Patriotism and protest are mutually interdependent in U.S. history. You simply can’t have one without the other. If there were only one legal way to perform the U.S. national anthem, conforming to such strictures would express not love of country but obedience. The musical magic of the anthem is its expressive flexibility. It can be performed at somber military funerals, ecstatic Fourth of July parades, or in angry social protests—each time in very different emotional but no less patriotic variations.

The 1931 bill making Key’s song the official anthem of the United States simply recognized a status the song increasingly held in cultural practice following the U.S. Civil War. The bill is surprisingly brief. It states only that “the words and music known as ‘The Star-Spangled Banner’ is the official national anthem of the United States of America.” This brevity avoided technical debate on a sanctioned musical arrangement, but also left the definition of the text uncertain. One could argue that Americans at best knew only the single opening verse. On the other hand, in 1931 sanctioned versions of Key’s song published by the U.S. government had three verses. The third of Key’s four original verses and thus the word “slave” were universally cut.

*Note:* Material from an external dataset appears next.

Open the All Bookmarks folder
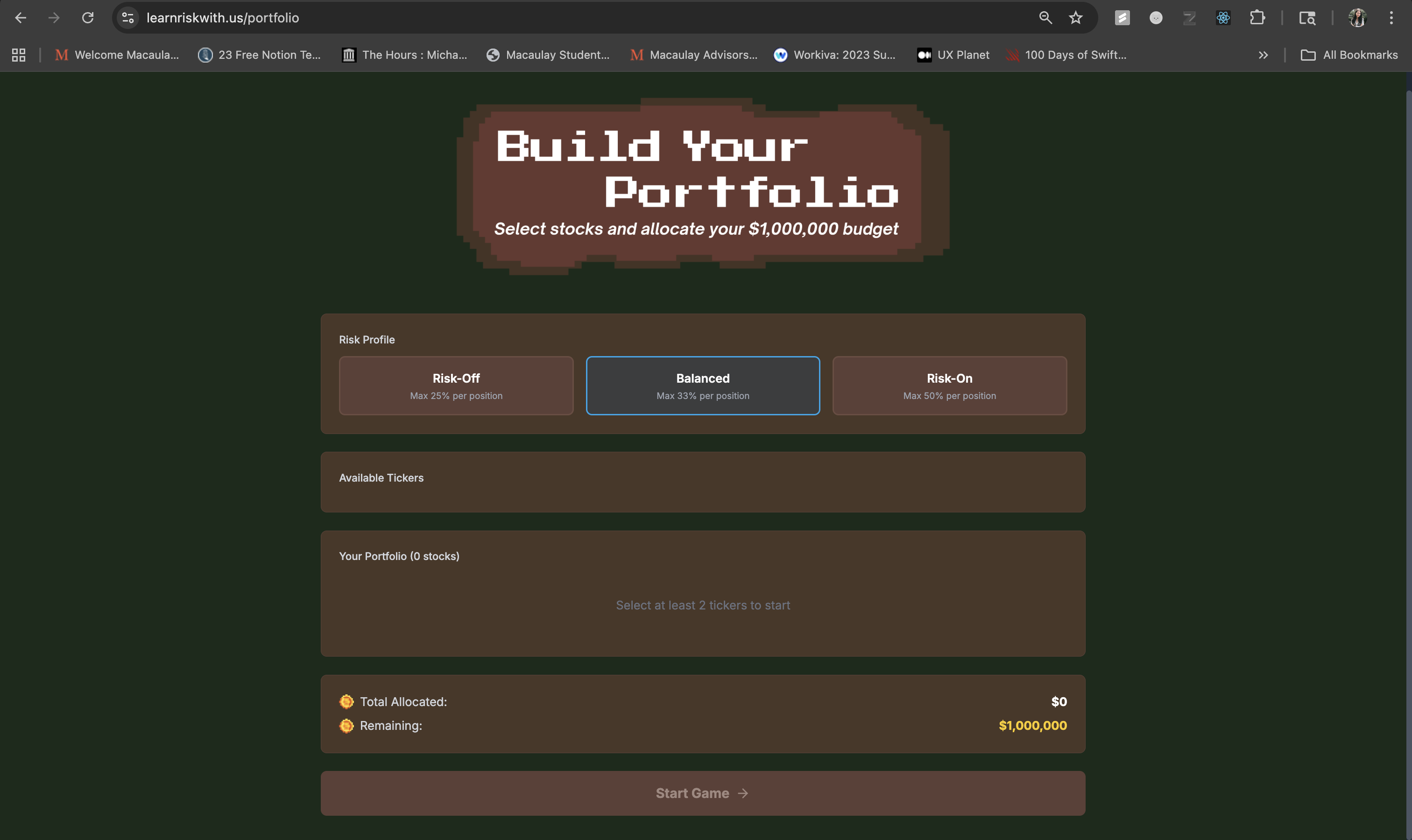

Making the removal of the third verse official would create a more inclusive anthem. Regardless of what it might have meant in 1814, the word “slave” is offensive to many Americans today and has no place in the nation’s anthem.

In American culture today, several strategies have been used to bring balance to the anthem’s story. One is to perform the Black American anthem “Lift Every Voice and Sing” before “The Star-Spangled Banner.” Others might substitute “American the Beautiful” for the nation’s official anthem in patriotic ritual.

As a historian I personally believe “The Star-Spangled Banner” still has a beneficial role to play today. It is a repository of history that helps us understand who we are as a nation and how we got here. Furthermore, by evoking the nation’s ideals, it also serves as a bellwether of equality. Performances of the nation’s anthem that express social dissonance rather than a unifying harmony thus serve as an alarm bell. At these times, the song signals that something is amiss, that an injustice needs to be resolved to bring the nation into harmony.

The best answer to the question that is “The Star-Spangled Banner” is an informed decision—made by the whole ensemble—that connects to the organization’s values and mission. The anthem is a call to participate in the democratic process. That Americans do not always agree with one another is not a flaw but a feature of democracy. Patriotic unity is not agreement. Unity is the shared commitment to work together to make the nation the best it can be. That’s that promise celebrated by singing the nation’s anthem.


Mark Clague serves as Professor of Musicology and Arts Leadership at the University of Michigan School of Music, Theatre & Dance in Ann Arbor. He is the author of O Say Can You Hear?: A Cultural Biography of “The Star-Spangled Banner”, (2022) as well as the Star Spangled Songbook (2015), a history of the anthem in sheet music, and its associated recording Poets & Patriots (2014).